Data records
------------------------------------------------------------

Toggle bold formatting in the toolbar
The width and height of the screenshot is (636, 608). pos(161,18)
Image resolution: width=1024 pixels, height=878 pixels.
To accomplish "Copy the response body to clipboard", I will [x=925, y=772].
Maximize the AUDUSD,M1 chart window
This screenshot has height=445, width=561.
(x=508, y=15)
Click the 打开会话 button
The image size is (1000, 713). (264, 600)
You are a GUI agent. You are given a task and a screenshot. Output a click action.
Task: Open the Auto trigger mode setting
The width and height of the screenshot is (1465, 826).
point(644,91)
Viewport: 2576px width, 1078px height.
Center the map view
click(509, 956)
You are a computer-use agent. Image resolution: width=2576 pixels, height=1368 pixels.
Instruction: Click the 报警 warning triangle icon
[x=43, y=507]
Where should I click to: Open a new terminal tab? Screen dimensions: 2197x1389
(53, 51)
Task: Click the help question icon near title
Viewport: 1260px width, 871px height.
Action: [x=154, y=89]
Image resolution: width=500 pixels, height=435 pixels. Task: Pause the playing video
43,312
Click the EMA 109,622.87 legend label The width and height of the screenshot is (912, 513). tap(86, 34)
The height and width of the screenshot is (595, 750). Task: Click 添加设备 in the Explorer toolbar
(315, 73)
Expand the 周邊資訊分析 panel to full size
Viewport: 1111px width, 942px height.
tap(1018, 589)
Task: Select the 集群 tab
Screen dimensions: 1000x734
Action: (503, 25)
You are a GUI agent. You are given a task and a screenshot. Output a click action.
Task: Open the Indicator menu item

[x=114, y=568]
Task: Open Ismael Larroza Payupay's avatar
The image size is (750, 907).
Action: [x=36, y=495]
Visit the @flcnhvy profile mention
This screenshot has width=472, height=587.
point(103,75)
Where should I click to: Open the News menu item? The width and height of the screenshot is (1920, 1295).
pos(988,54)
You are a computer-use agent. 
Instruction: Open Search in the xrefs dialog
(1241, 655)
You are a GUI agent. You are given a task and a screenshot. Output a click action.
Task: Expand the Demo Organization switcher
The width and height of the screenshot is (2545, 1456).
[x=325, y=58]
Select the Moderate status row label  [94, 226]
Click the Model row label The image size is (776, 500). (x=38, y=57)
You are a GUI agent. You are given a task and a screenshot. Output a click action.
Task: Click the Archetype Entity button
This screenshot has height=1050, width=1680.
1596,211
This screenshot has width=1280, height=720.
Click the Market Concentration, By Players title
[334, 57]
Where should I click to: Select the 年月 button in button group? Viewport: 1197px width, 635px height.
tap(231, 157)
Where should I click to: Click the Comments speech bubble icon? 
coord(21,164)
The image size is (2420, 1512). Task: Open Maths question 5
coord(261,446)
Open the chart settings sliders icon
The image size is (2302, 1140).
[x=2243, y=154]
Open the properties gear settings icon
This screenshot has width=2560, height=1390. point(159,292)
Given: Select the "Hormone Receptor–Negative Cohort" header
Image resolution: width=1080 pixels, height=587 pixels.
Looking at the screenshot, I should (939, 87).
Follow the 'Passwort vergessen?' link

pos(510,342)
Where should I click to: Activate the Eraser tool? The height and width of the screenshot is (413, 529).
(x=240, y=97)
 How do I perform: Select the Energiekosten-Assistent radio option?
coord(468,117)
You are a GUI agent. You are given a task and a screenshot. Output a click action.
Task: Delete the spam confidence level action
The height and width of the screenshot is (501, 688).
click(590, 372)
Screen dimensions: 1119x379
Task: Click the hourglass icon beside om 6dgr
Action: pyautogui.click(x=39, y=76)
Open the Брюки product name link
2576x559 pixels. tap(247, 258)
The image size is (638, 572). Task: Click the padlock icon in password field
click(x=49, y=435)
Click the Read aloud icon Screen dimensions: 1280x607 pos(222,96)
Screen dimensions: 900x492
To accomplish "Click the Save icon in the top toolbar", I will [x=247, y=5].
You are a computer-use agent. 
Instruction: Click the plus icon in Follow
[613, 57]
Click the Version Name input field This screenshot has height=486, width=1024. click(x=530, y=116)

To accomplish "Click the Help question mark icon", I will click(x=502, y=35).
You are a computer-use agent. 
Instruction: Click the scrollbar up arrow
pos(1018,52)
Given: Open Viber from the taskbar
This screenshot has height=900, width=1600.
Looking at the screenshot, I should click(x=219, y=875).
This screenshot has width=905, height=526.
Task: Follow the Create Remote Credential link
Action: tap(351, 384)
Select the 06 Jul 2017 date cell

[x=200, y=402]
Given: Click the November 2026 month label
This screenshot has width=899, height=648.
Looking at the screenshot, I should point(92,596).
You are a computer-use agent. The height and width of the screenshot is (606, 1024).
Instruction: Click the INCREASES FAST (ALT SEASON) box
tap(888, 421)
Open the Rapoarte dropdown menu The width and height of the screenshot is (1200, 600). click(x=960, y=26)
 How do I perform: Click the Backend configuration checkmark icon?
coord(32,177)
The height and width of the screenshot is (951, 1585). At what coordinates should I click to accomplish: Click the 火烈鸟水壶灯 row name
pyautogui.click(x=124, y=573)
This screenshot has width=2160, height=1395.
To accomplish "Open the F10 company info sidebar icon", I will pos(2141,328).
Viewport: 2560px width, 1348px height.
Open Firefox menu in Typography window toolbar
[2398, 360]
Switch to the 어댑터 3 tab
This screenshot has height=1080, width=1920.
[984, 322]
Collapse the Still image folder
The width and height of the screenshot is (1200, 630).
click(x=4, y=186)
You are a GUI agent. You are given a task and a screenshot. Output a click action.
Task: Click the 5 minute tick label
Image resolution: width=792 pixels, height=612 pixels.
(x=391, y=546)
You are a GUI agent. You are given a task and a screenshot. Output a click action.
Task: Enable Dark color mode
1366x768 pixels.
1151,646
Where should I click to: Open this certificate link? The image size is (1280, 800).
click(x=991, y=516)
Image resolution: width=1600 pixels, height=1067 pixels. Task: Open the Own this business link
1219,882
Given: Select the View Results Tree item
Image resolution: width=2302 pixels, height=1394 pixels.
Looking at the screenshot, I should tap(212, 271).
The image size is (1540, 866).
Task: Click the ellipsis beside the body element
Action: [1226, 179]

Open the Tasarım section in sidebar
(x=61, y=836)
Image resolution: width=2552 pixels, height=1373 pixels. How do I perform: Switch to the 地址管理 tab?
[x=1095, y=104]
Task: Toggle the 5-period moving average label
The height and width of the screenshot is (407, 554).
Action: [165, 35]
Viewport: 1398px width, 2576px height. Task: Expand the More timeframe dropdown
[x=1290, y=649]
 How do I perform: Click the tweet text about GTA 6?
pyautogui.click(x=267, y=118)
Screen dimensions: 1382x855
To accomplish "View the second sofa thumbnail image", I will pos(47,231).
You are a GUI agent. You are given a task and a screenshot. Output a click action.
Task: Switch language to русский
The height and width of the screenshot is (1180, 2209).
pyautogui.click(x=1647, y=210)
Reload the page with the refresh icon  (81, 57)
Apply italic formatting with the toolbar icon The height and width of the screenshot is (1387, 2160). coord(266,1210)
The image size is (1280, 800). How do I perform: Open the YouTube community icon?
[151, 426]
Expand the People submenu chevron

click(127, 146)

------------------------------------------------------------

Format the lines of the data above as a numbered list, omitting any blank lines.

1. Toggle bold formatting in the toolbar
2. The width and height of the screenshot is (636, 608). pos(161,18)
3. Image resolution: width=1024 pixels, height=878 pixels.
4. To accomplish "Copy the response body to clipboard", I will [x=925, y=772].
5. Maximize the AUDUSD,M1 chart window
6. This screenshot has height=445, width=561.
7. (x=508, y=15)
8. Click the 打开会话 button
9. The image size is (1000, 713). (264, 600)
10. You are a GUI agent. You are given a task and a screenshot. Output a click action.
11. Task: Open the Auto trigger mode setting
12. The width and height of the screenshot is (1465, 826).
13. point(644,91)
14. Viewport: 2576px width, 1078px height.
15. Center the map view
16. click(509, 956)
17. You are a computer-use agent. Image resolution: width=2576 pixels, height=1368 pixels.
18. Instruction: Click the 报警 warning triangle icon
19. [x=43, y=507]
20. Where should I click to: Open a new terminal tab? Screen dimensions: 2197x1389
21. (53, 51)
22. Task: Click the help question icon near title
23. Viewport: 1260px width, 871px height.
24. Action: [x=154, y=89]
25. Image resolution: width=500 pixels, height=435 pixels. Task: Pause the playing video
26. 43,312
27. Click the EMA 109,622.87 legend label The width and height of the screenshot is (912, 513). tap(86, 34)
28. The height and width of the screenshot is (595, 750). Task: Click 添加设备 in the Explorer toolbar
29. (315, 73)
30. Expand the 周邊資訊分析 panel to full size
31. Viewport: 1111px width, 942px height.
32. tap(1018, 589)
33. Task: Select the 集群 tab
34. Screen dimensions: 1000x734
35. Action: (503, 25)
36. You are a GUI agent. You are given a task and a screenshot. Output a click action.
37. Task: Open the Indicator menu item
38. [x=114, y=568]
39. Task: Open Ismael Larroza Payupay's avatar
40. The image size is (750, 907).
41. Action: [x=36, y=495]
42. Visit the @flcnhvy profile mention
43. This screenshot has width=472, height=587.
44. point(103,75)
45. Where should I click to: Open the News menu item? The width and height of the screenshot is (1920, 1295).
46. pos(988,54)
47. You are a computer-use agent. 
48. Instruction: Open Search in the xrefs dialog
49. (1241, 655)
50. You are a GUI agent. You are given a task and a screenshot. Output a click action.
51. Task: Expand the Demo Organization switcher
52. The width and height of the screenshot is (2545, 1456).
53. [x=325, y=58]
54. Select the Moderate status row label  [94, 226]
55. Click the Model row label The image size is (776, 500). (x=38, y=57)
56. You are a GUI agent. You are given a task and a screenshot. Output a click action.
57. Task: Click the Archetype Entity button
58. This screenshot has height=1050, width=1680.
59. 1596,211
60. This screenshot has width=1280, height=720.
61. Click the Market Concentration, By Players title
62. [334, 57]
63. Where should I click to: Select the 年月 button in button group? Viewport: 1197px width, 635px height.
64. tap(231, 157)
65. Where should I click to: Click the Comments speech bubble icon? 
66. coord(21,164)
67. The image size is (2420, 1512). Task: Open Maths question 5
68. coord(261,446)
69. Open the chart settings sliders icon
70. The image size is (2302, 1140).
71. [x=2243, y=154]
72. Open the properties gear settings icon
73. This screenshot has width=2560, height=1390. point(159,292)
74. Given: Select the "Hormone Receptor–Negative Cohort" header
75. Image resolution: width=1080 pixels, height=587 pixels.
76. Looking at the screenshot, I should (939, 87).
77. Follow the 'Passwort vergessen?' link
78. pos(510,342)
79. Where should I click to: Activate the Eraser tool? The height and width of the screenshot is (413, 529).
80. (x=240, y=97)
81.  How do I perform: Select the Energiekosten-Assistent radio option?
82. coord(468,117)
83. You are a GUI agent. You are given a task and a screenshot. Output a click action.
84. Task: Delete the spam confidence level action
85. The height and width of the screenshot is (501, 688).
86. click(590, 372)
87. Screen dimensions: 1119x379
88. Task: Click the hourglass icon beside om 6dgr
89. Action: pyautogui.click(x=39, y=76)
90. Open the Брюки product name link
91. 2576x559 pixels. tap(247, 258)
92. The image size is (638, 572). Task: Click the padlock icon in password field
93. click(x=49, y=435)
94. Click the Read aloud icon Screen dimensions: 1280x607 pos(222,96)
95. Screen dimensions: 900x492
96. To accomplish "Click the Save icon in the top toolbar", I will [x=247, y=5].
97. You are a computer-use agent. 
98. Instruction: Click the plus icon in Follow
99. [613, 57]
100. Click the Version Name input field This screenshot has height=486, width=1024. click(x=530, y=116)
101. To accomplish "Click the Help question mark icon", I will click(x=502, y=35).
102. You are a computer-use agent. 
103. Instruction: Click the scrollbar up arrow
104. pos(1018,52)
105. Given: Open Viber from the taskbar
106. This screenshot has height=900, width=1600.
107. Looking at the screenshot, I should click(x=219, y=875).
108. This screenshot has width=905, height=526.
109. Task: Follow the Create Remote Credential link
110. Action: tap(351, 384)
111. Select the 06 Jul 2017 date cell
112. [x=200, y=402]
113. Given: Click the November 2026 month label
114. This screenshot has width=899, height=648.
115. Looking at the screenshot, I should point(92,596).
116. You are a computer-use agent. The height and width of the screenshot is (606, 1024).
117. Instruction: Click the INCREASES FAST (ALT SEASON) box
118. tap(888, 421)
119. Open the Rapoarte dropdown menu The width and height of the screenshot is (1200, 600). click(x=960, y=26)
120.  How do I perform: Click the Backend configuration checkmark icon?
121. coord(32,177)
122. The height and width of the screenshot is (951, 1585). At what coordinates should I click to accomplish: Click the 火烈鸟水壶灯 row name
123. pyautogui.click(x=124, y=573)
124. This screenshot has width=2160, height=1395.
125. To accomplish "Open the F10 company info sidebar icon", I will pos(2141,328).
126. Viewport: 2560px width, 1348px height.
127. Open Firefox menu in Typography window toolbar
128. [2398, 360]
129. Switch to the 어댑터 3 tab
130. This screenshot has height=1080, width=1920.
131. [984, 322]
132. Collapse the Still image folder
133. The width and height of the screenshot is (1200, 630).
134. click(x=4, y=186)
135. You are a GUI agent. You are given a task and a screenshot. Output a click action.
136. Task: Click the 5 minute tick label
137. Image resolution: width=792 pixels, height=612 pixels.
138. (x=391, y=546)
139. You are a GUI agent. You are given a task and a screenshot. Output a click action.
140. Task: Enable Dark color mode
141. 1366x768 pixels.
142. 1151,646
143. Where should I click to: Open this certificate link? The image size is (1280, 800).
144. click(x=991, y=516)
145. Image resolution: width=1600 pixels, height=1067 pixels. Task: Open the Own this business link
146. 1219,882
147. Given: Select the View Results Tree item
148. Image resolution: width=2302 pixels, height=1394 pixels.
149. Looking at the screenshot, I should tap(212, 271).
150. The image size is (1540, 866).
151. Task: Click the ellipsis beside the body element
152. Action: [1226, 179]
153. Open the Tasarım section in sidebar
154. (x=61, y=836)
155. Image resolution: width=2552 pixels, height=1373 pixels. How do I perform: Switch to the 地址管理 tab?
156. [x=1095, y=104]
157. Task: Toggle the 5-period moving average label
158. The height and width of the screenshot is (407, 554).
159. Action: [165, 35]
160. Viewport: 1398px width, 2576px height. Task: Expand the More timeframe dropdown
161. [x=1290, y=649]
162.  How do I perform: Click the tweet text about GTA 6?
163. pyautogui.click(x=267, y=118)
164. Screen dimensions: 1382x855
165. To accomplish "View the second sofa thumbnail image", I will pos(47,231).
166. You are a GUI agent. You are given a task and a screenshot. Output a click action.
167. Task: Switch language to русский
168. The height and width of the screenshot is (1180, 2209).
169. pyautogui.click(x=1647, y=210)
170. Reload the page with the refresh icon  (81, 57)
171. Apply italic formatting with the toolbar icon The height and width of the screenshot is (1387, 2160). coord(266,1210)
172. The image size is (1280, 800). How do I perform: Open the YouTube community icon?
173. [151, 426]
174. Expand the People submenu chevron
175. click(127, 146)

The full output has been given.